Nesîbe Hatun’un oğlu Abdullah da genç bir delikanlı olarak Bedir’e katılmıştı. Onların ailecek Uhud günü gösterdikleri fedakârlık ve kahramanlıkları dillere destan olmuştu. Sergiledikleri yiğitlik ve bahadırlıklarını Nesibe Hatun kendisi şöyle anlatır:
“Uhud’a gitmiştim. Müslümanlar ne durumda bir bakayım dedim. Yanıma bir kırba su aldım. Rasûlullah sallallahu aleyhi ve sellem efendimizin yanına kadar gittim. Galibiyet müslümanlardaydı. Fakat çok geçmeden Kureyş okçuları tarafından etrafımız sarıldı. Allah rasûlünün çevresinde şiddetli çarpışmalar oldu. Ona bir zarar gelmemesi için gözü önünde müşriklerle çarpışmaya başladım. Elime ne geçtiyse kılıçla, okla düşmanı Efendimiz’den uzaklaştırmaya çalıştım. Bu arada yaralandım. Rasûlullah (s.a.)’ın önünde ben, oğullarım ve kocam birlikte canlı kalkan olduk. Gelen oklara, hücumlara karşı vûcudumuzu siper ettik. Rahmet Peygamberi Efendimiz benim yanımda kalkanımın bulunmadığını görünce ashaptan birine: “Ey kalkan sahibi, kalkanını çarpışana bırak.” buyurdu. Ben o kalkanı alıp, kendimi korumaya başladım. Bir taraftan çarpışmaya devam ediyorduk. Bir ara müşriklerden bir atlı bana doğru hücum etti. Onun saldırısını kalkanla savuşturup atının ayaklarına bir kılıç çaldım. At arka üstü yıkıldı. Düşmanın yere serildiğini gören İki Cihan Güneşi Efendimiz oğluma seslendi: “Ey Ümmü Ümâre’nin oğlu! Annene bak!.. Annene yardıma koş!” buyurdu. Abdullah da hemen koştu ve annesinin düşmanı öldürmesine yardım etti.

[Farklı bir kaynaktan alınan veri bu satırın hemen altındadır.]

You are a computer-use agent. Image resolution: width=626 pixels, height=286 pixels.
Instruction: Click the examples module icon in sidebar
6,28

Savaş devam ediyordu. Bir ara Abdullah da sol kolundan yaralandı. Şefkat Peygamberi Efendimiz ona da: “Yaranı sar!” buyurdu. Bu sefer annesi oğlunun yanına koştu ve yarasını sardı. Sonra oğluna: “Kalk yavrucuğum! Müşriklerle çarpışmaya devam et” dedi. Rahmet Peygamberi Efendimiz Nesîbe Hatun’un bu fedakârâne sözünü işitince: “Ey Ümmü Ümâre! Senin katlandığın, dayanabildiğin şeye herkes katlanabilir, dayanabilir mi?” buyurarak iltifatta bulundu.

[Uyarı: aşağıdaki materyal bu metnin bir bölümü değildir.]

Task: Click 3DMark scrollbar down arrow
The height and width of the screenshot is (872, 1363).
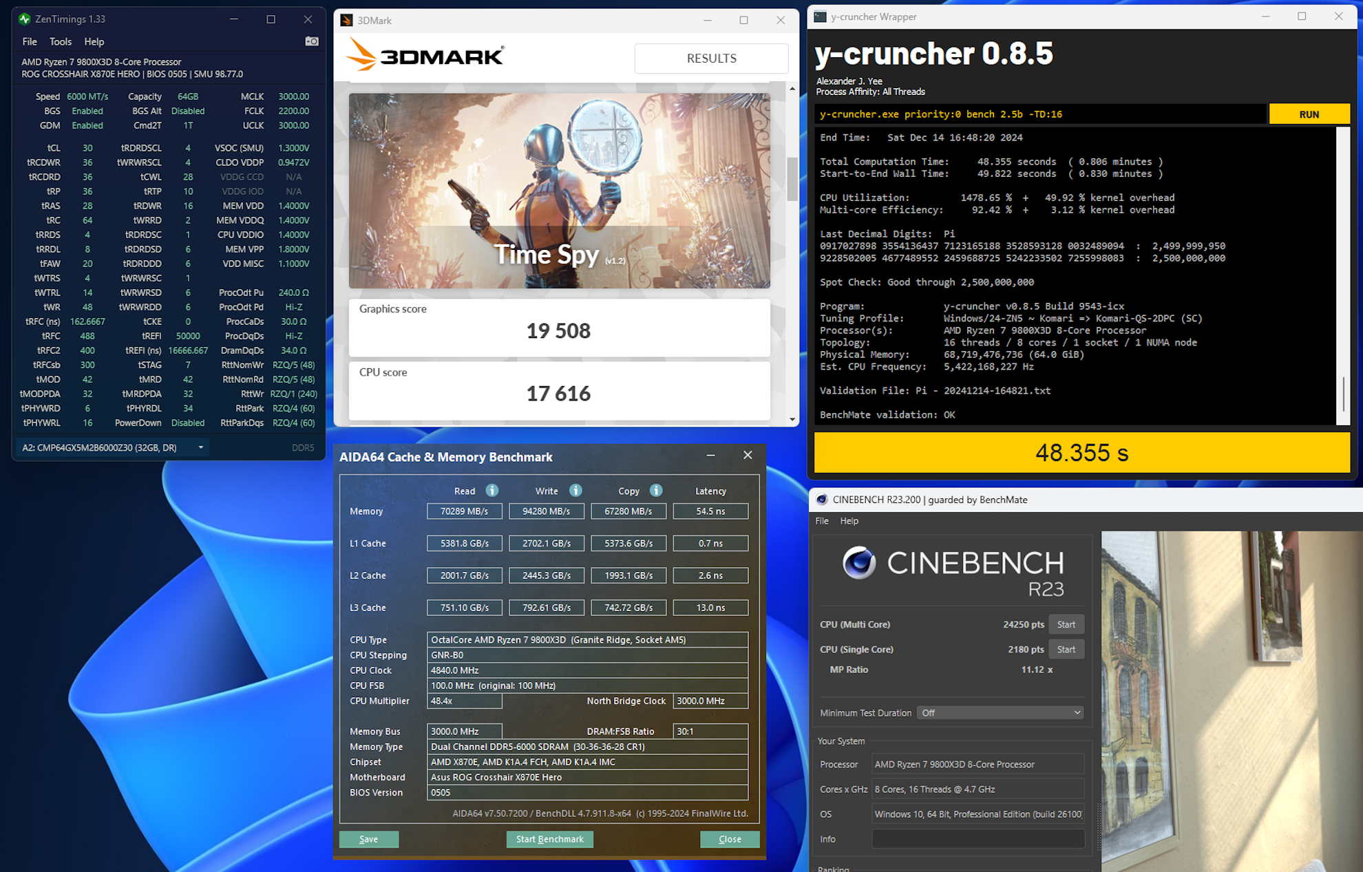Action: click(x=792, y=419)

Ümmü Ümâre (r.anhâ)’nın oğlu hemen ayağa kalktı ve müşriklerle çarpışmaya başladı. Bir ara oğlunu yaralayan müşrik oradan geçiyordu. İki Cihan Güneşi Efendimiz annesine: “İşte oğluna vuran!..” buyurdu. Nesîbe Hatun derhal harekete geçti ve düşmana saldırdı. Bacaklarına indirdiği bir kılıç darbesiyle adamı yere devirdi. Efendimiz bu manzara karşısında ön dişleri görününceye kadar gülümsedi ve bu kahraman hanım sahâbîsine: “Ey Ümmü Ümâre! Adamı perişan ettin!”iltifatında bulundu. Peşinden: “Hamd olsun Allah’a ki, düşmanına muzaffer kılıp, gözünü aydın etti. Öcünü almayı sana gözünle gösterdi.” buyurdu.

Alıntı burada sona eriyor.